━━ DATA IN THIS EXERCISE

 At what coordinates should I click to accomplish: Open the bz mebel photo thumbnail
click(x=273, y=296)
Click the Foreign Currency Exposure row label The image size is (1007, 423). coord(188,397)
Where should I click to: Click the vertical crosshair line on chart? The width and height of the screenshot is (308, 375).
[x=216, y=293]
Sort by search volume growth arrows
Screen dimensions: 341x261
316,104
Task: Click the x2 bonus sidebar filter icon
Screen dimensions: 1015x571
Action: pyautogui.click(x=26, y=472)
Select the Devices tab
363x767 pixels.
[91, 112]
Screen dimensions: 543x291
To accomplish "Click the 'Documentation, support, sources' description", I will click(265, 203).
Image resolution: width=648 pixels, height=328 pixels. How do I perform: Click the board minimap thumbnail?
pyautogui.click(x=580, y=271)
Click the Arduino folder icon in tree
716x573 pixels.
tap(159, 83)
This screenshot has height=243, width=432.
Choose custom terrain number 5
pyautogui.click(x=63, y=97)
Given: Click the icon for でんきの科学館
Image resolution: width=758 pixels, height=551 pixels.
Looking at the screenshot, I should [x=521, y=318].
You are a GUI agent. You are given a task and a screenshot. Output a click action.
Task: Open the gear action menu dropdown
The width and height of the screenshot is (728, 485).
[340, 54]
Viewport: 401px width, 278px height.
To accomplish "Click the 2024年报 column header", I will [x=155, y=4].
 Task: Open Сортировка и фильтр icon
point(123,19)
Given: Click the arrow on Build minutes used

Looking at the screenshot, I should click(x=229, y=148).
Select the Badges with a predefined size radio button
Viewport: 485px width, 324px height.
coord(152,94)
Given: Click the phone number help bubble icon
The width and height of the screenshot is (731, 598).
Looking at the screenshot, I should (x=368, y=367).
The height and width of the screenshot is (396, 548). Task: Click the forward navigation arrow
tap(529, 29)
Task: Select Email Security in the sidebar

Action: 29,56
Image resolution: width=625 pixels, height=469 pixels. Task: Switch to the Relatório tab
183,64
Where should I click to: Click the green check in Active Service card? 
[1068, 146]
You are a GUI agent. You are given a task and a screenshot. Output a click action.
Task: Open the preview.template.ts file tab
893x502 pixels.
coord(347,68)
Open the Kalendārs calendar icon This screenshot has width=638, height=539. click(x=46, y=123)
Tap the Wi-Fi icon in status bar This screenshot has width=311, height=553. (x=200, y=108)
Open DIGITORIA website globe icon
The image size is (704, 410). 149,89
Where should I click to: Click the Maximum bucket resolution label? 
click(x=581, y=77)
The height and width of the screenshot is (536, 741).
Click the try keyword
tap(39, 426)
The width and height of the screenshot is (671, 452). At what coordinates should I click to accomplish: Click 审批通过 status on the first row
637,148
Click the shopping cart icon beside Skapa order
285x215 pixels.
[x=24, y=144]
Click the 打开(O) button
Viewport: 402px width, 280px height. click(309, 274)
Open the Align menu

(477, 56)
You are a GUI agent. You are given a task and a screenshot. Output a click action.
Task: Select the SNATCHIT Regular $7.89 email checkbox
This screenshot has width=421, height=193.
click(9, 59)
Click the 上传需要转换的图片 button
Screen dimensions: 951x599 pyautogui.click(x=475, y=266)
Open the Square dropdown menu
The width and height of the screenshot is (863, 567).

━━━━

■ WHAT IS REQUIRED
Would you retype the listing above in full, exactly as it reads?

■ EXERCISE ANSWER
 At what coordinates should I click to accomplish: Open the bz mebel photo thumbnail
click(x=273, y=296)
Click the Foreign Currency Exposure row label The image size is (1007, 423). coord(188,397)
Where should I click to: Click the vertical crosshair line on chart? The width and height of the screenshot is (308, 375).
[x=216, y=293]
Sort by search volume growth arrows
Screen dimensions: 341x261
316,104
Task: Click the x2 bonus sidebar filter icon
Screen dimensions: 1015x571
Action: pyautogui.click(x=26, y=472)
Select the Devices tab
363x767 pixels.
[91, 112]
Screen dimensions: 543x291
To accomplish "Click the 'Documentation, support, sources' description", I will click(265, 203).
Image resolution: width=648 pixels, height=328 pixels. How do I perform: Click the board minimap thumbnail?
pyautogui.click(x=580, y=271)
Click the Arduino folder icon in tree
716x573 pixels.
tap(159, 83)
This screenshot has height=243, width=432.
Choose custom terrain number 5
pyautogui.click(x=63, y=97)
Given: Click the icon for でんきの科学館
Image resolution: width=758 pixels, height=551 pixels.
Looking at the screenshot, I should [x=521, y=318].
You are a GUI agent. You are given a task and a screenshot. Output a click action.
Task: Open the gear action menu dropdown
The width and height of the screenshot is (728, 485).
[340, 54]
Viewport: 401px width, 278px height.
To accomplish "Click the 2024年报 column header", I will [x=155, y=4].
 Task: Open Сортировка и фильтр icon
point(123,19)
Given: Click the arrow on Build minutes used

Looking at the screenshot, I should click(x=229, y=148).
Select the Badges with a predefined size radio button
Viewport: 485px width, 324px height.
coord(152,94)
Given: Click the phone number help bubble icon
The width and height of the screenshot is (731, 598).
Looking at the screenshot, I should (x=368, y=367).
The height and width of the screenshot is (396, 548). Task: Click the forward navigation arrow
tap(529, 29)
Task: Select Email Security in the sidebar

Action: 29,56
Image resolution: width=625 pixels, height=469 pixels. Task: Switch to the Relatório tab
183,64
Where should I click to: Click the green check in Active Service card? 
[1068, 146]
You are a GUI agent. You are given a task and a screenshot. Output a click action.
Task: Open the preview.template.ts file tab
893x502 pixels.
coord(347,68)
Open the Kalendārs calendar icon This screenshot has width=638, height=539. click(x=46, y=123)
Tap the Wi-Fi icon in status bar This screenshot has width=311, height=553. (x=200, y=108)
Open DIGITORIA website globe icon
The image size is (704, 410). 149,89
Where should I click to: Click the Maximum bucket resolution label? 
click(x=581, y=77)
The height and width of the screenshot is (536, 741).
Click the try keyword
tap(39, 426)
The width and height of the screenshot is (671, 452). At what coordinates should I click to accomplish: Click 审批通过 status on the first row
637,148
Click the shopping cart icon beside Skapa order
285x215 pixels.
[x=24, y=144]
Click the 打开(O) button
Viewport: 402px width, 280px height. click(309, 274)
Open the Align menu

(477, 56)
You are a GUI agent. You are given a task and a screenshot. Output a click action.
Task: Select the SNATCHIT Regular $7.89 email checkbox
This screenshot has width=421, height=193.
click(9, 59)
Click the 上传需要转换的图片 button
Screen dimensions: 951x599 pyautogui.click(x=475, y=266)
Open the Square dropdown menu
The width and height of the screenshot is (863, 567).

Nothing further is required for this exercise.